Sie sind hier: Vest / Archiv / Tag der Erfinder
 

Tag der Erfinder

Hedy Lamarr (Foto: Wikipedia)

Am 9.11 ist europäischer Tag der Erfinder. Er wird zu Ehren der österreichischen Filmschauspielerin Hedy Lamarr († 2000) gefeiert, die am 9. November Geburtstag hat. Sie war nicht nur Schauspielerin sondern auch Erfinderin. Das von ihr miterfundene Frequenzsprungverfahren spielt noch heute in der Mobilfunktechnik eine große Rolle.
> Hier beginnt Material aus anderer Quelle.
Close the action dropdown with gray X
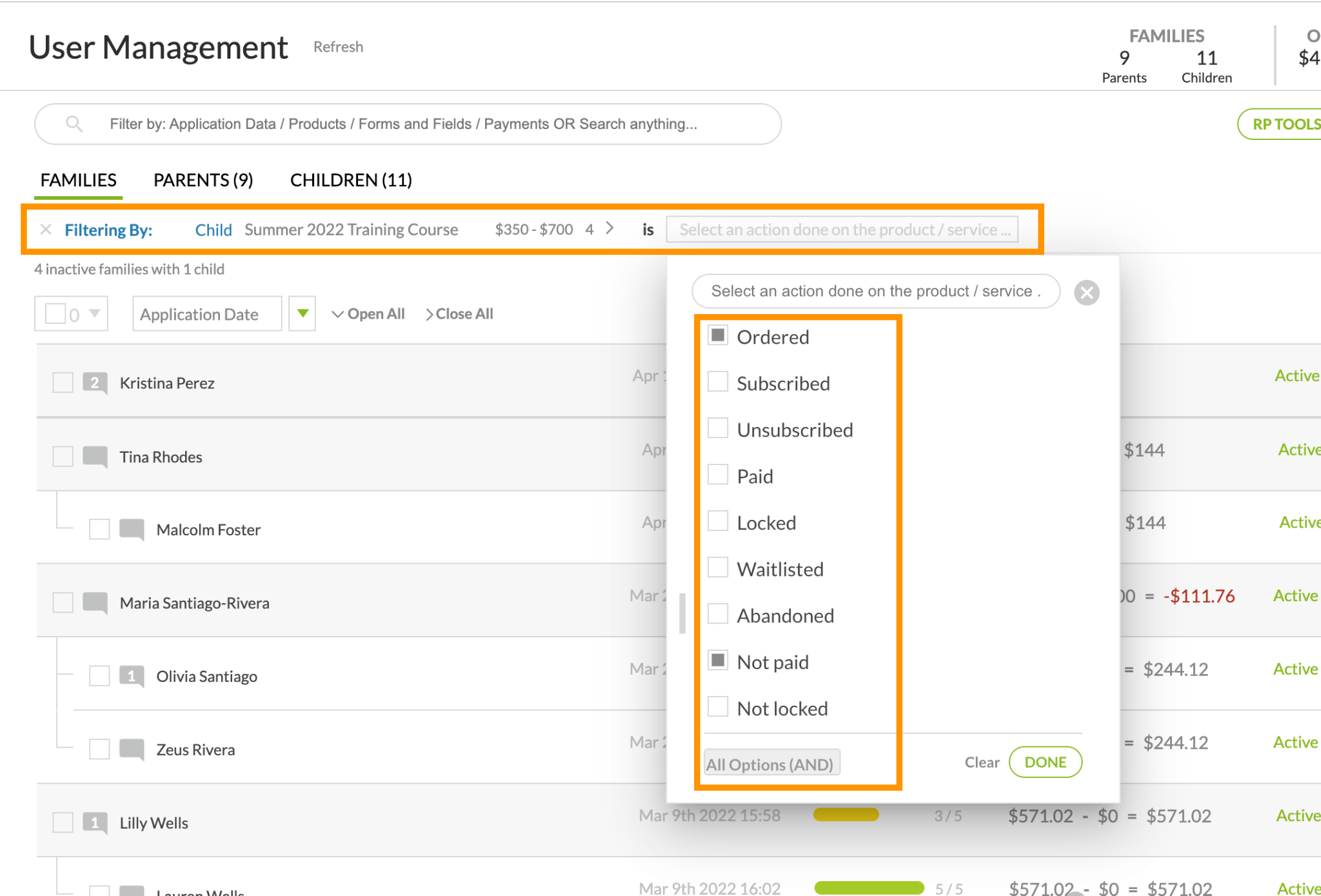 pyautogui.click(x=1086, y=293)
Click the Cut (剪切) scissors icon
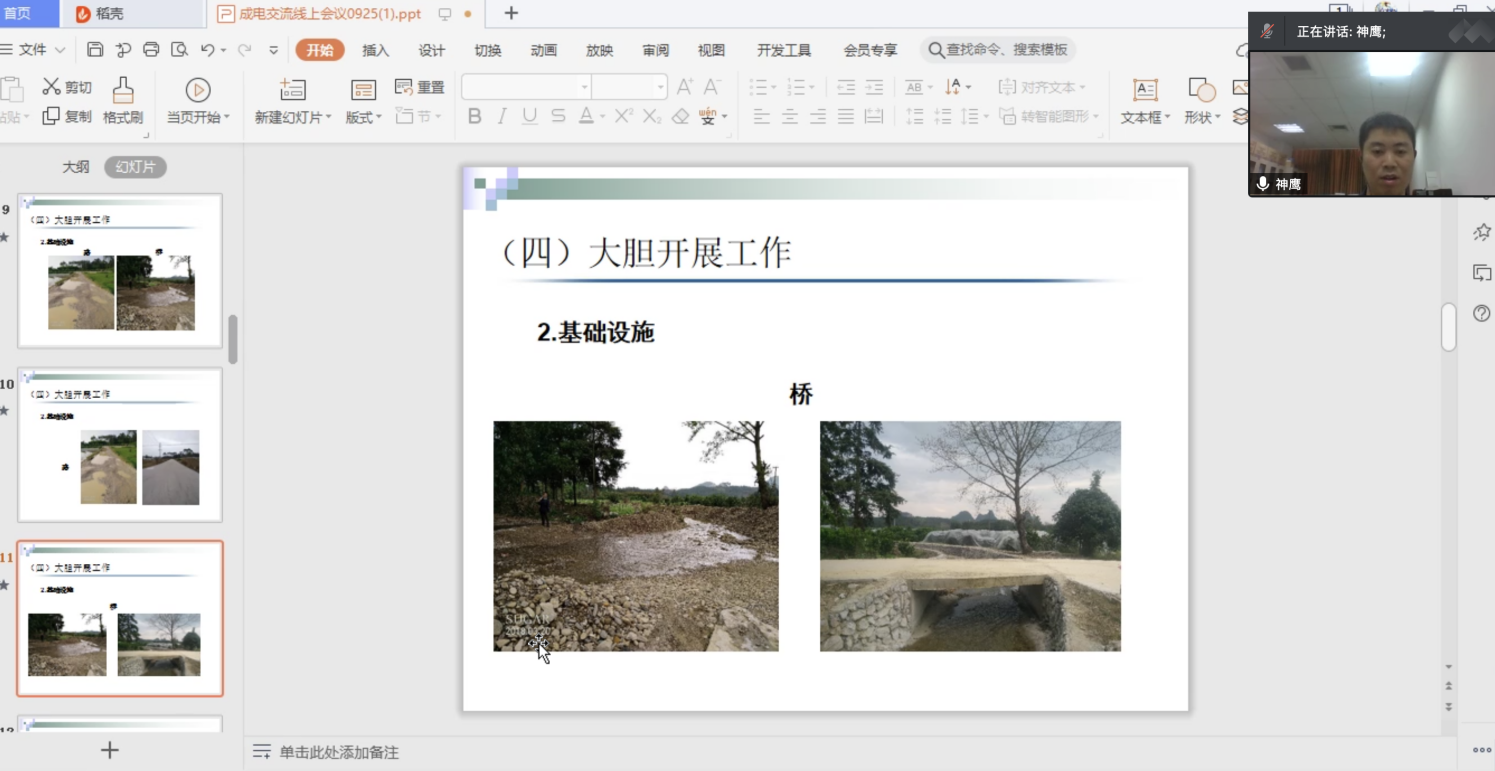This screenshot has height=771, width=1495. [x=51, y=87]
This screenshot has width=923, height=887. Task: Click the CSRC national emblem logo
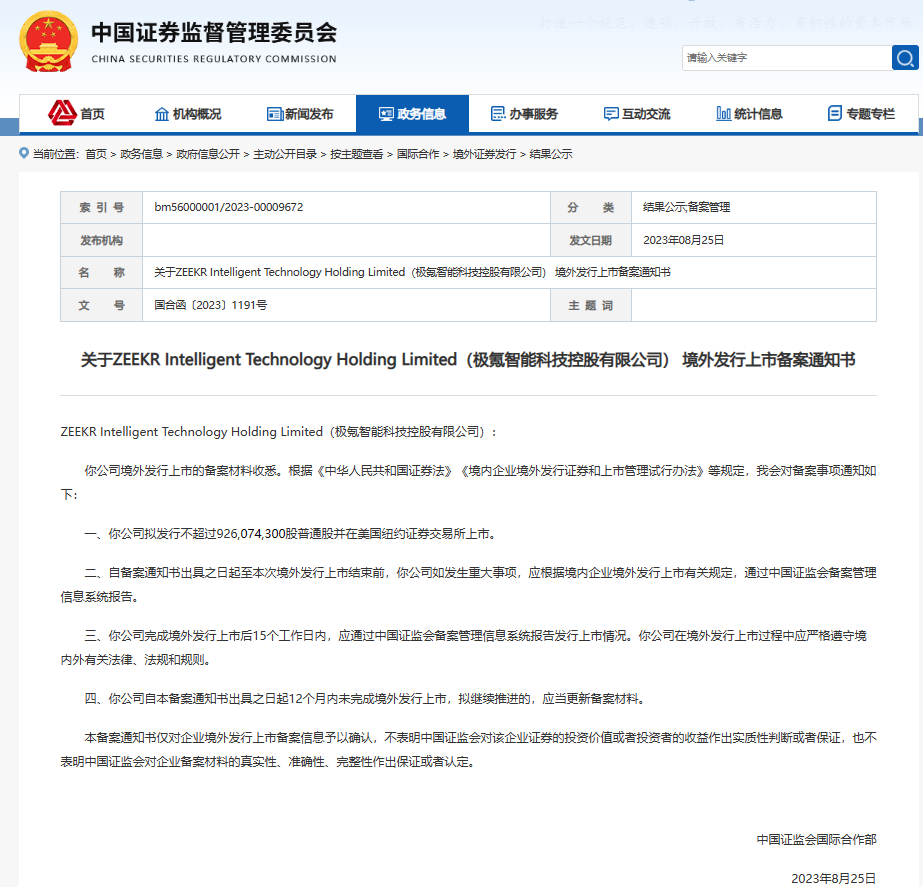(46, 42)
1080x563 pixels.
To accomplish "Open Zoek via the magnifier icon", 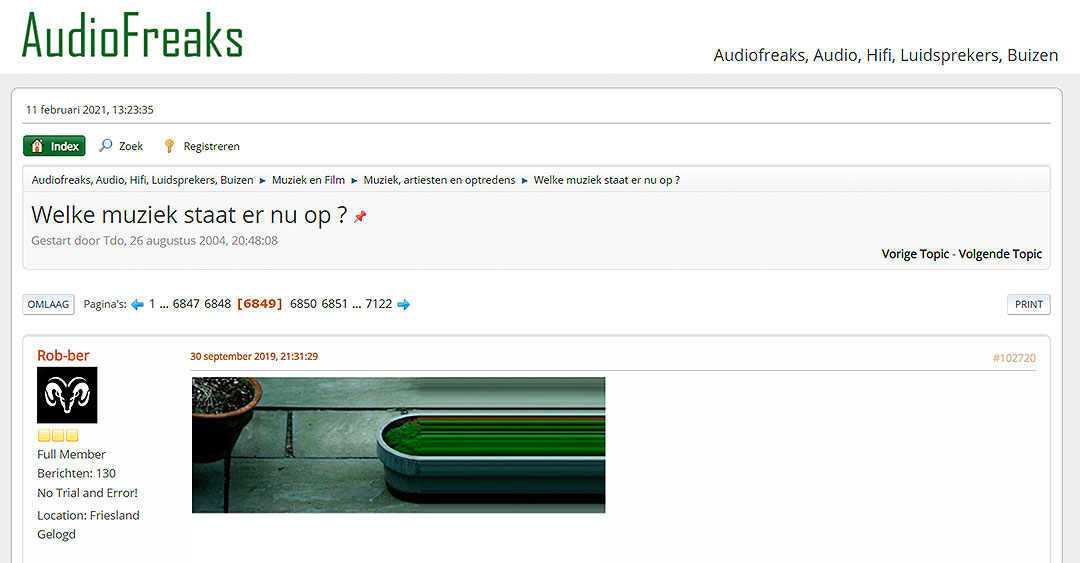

Der gleichzeitige Frequenzwechsel wird heute zum Beispiel bei Bluetooth-Verbindungen genutzt.

Hedy Lamarr ist sozusagen der Prototyp des Tüftlers, weil sie eben kein Thomas Edison oder Wilhelm Röntgen war. Sie hatte eine Idee und hat versucht sie umzusetzen. Reich und berühmt wurde sie mit ihrer Erfindung nämlich nicht.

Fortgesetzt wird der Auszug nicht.